Çıkarılan veriler:
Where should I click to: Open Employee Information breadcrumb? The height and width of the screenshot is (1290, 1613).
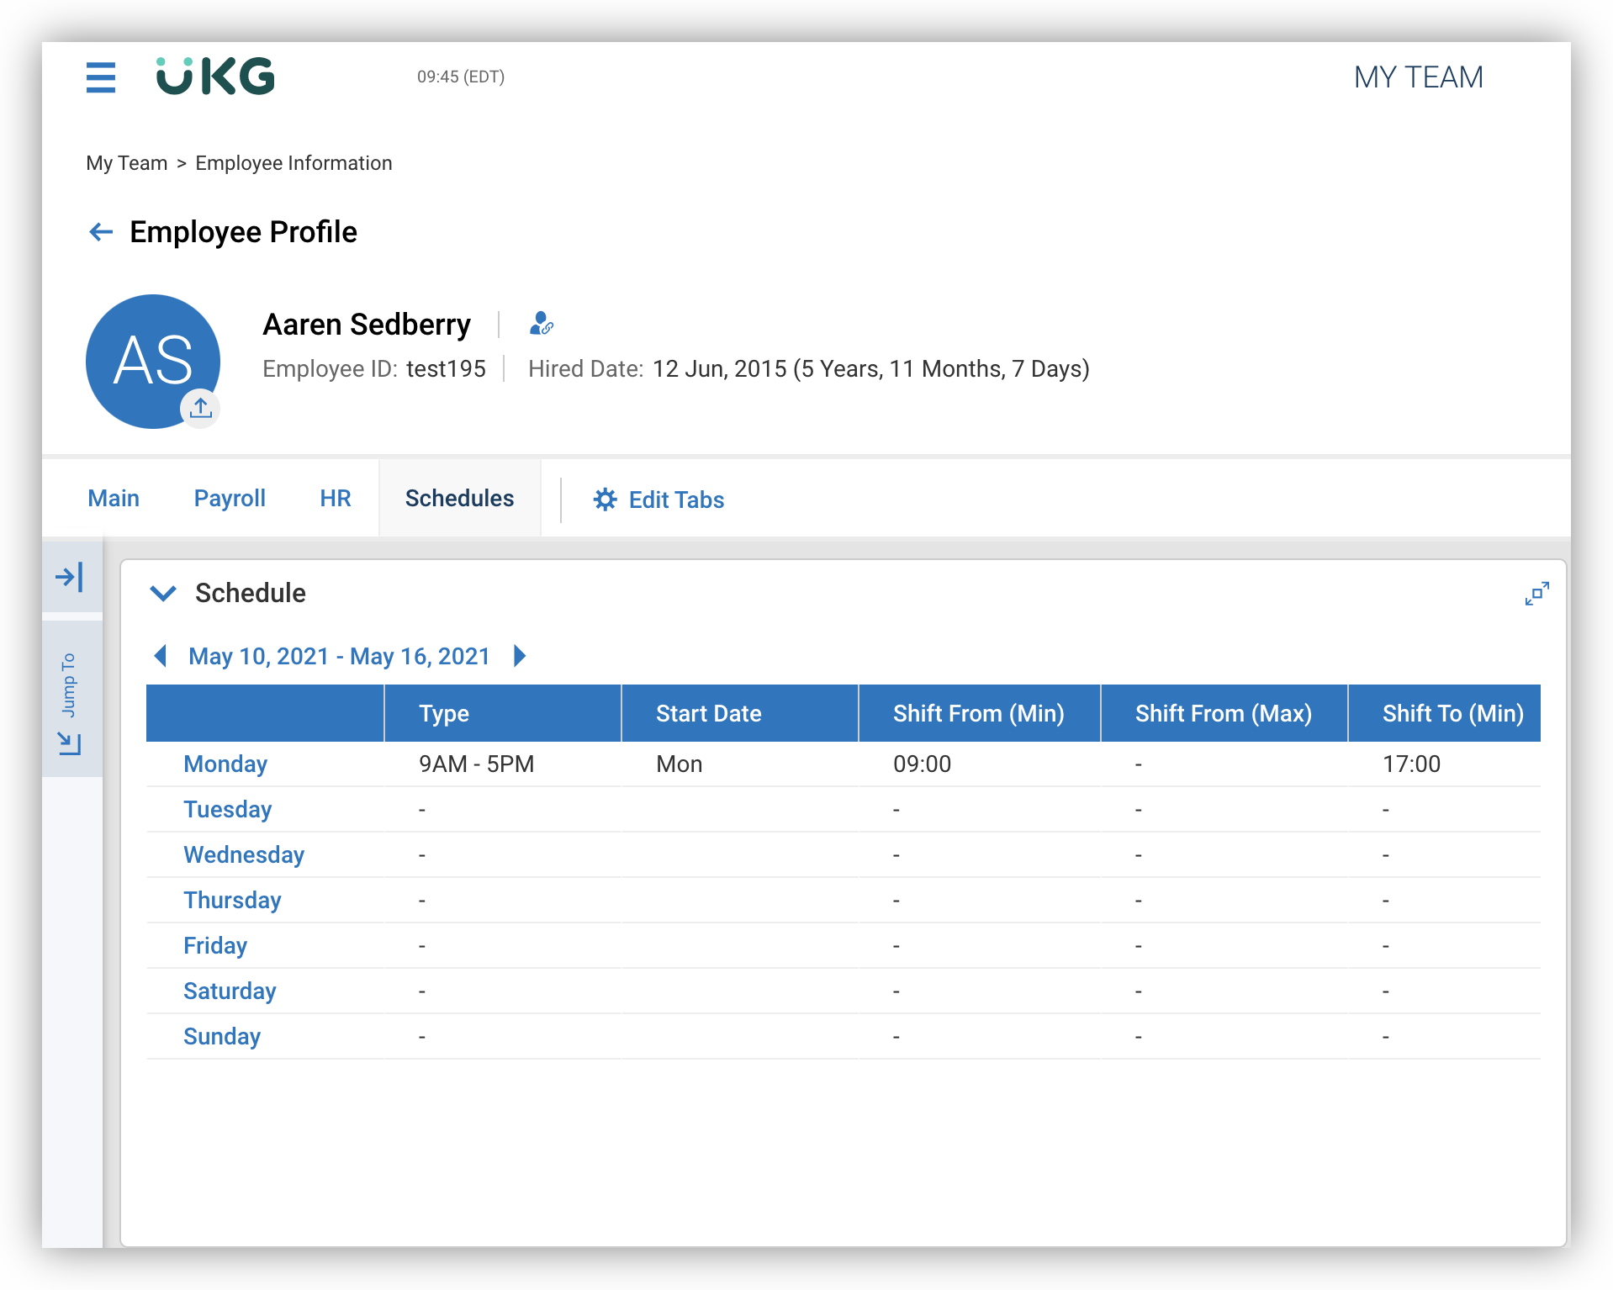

* * *

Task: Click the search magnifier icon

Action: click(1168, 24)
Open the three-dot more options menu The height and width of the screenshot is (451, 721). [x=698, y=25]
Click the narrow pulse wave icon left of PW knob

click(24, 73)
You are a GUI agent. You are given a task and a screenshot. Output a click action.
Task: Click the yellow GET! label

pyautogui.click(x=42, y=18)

Görev metni: Yukarıdaki kayıtlarda "Task: Click the search magnifier icon" içeren satır ile "click(24, 73)" içeren satır arasındaki satırları, iki uç da dahil, Sıra ve Satır sütunlarından oluşan bir Markdown tablosu olarak düzenle. Boş satırları tabloya alma.

Çözüm aşağıda:
| Sıra | Satır |
|---|---|
| 1 | Task: Click the search magnifier icon |
| 2 | Action: click(1168, 24) |
| 3 | Open the three-dot more options menu The height and width of the screenshot is (451, 721). [x=698, y=25] |
| 4 | Click the narrow pulse wave icon left of PW knob |
| 5 | click(24, 73) |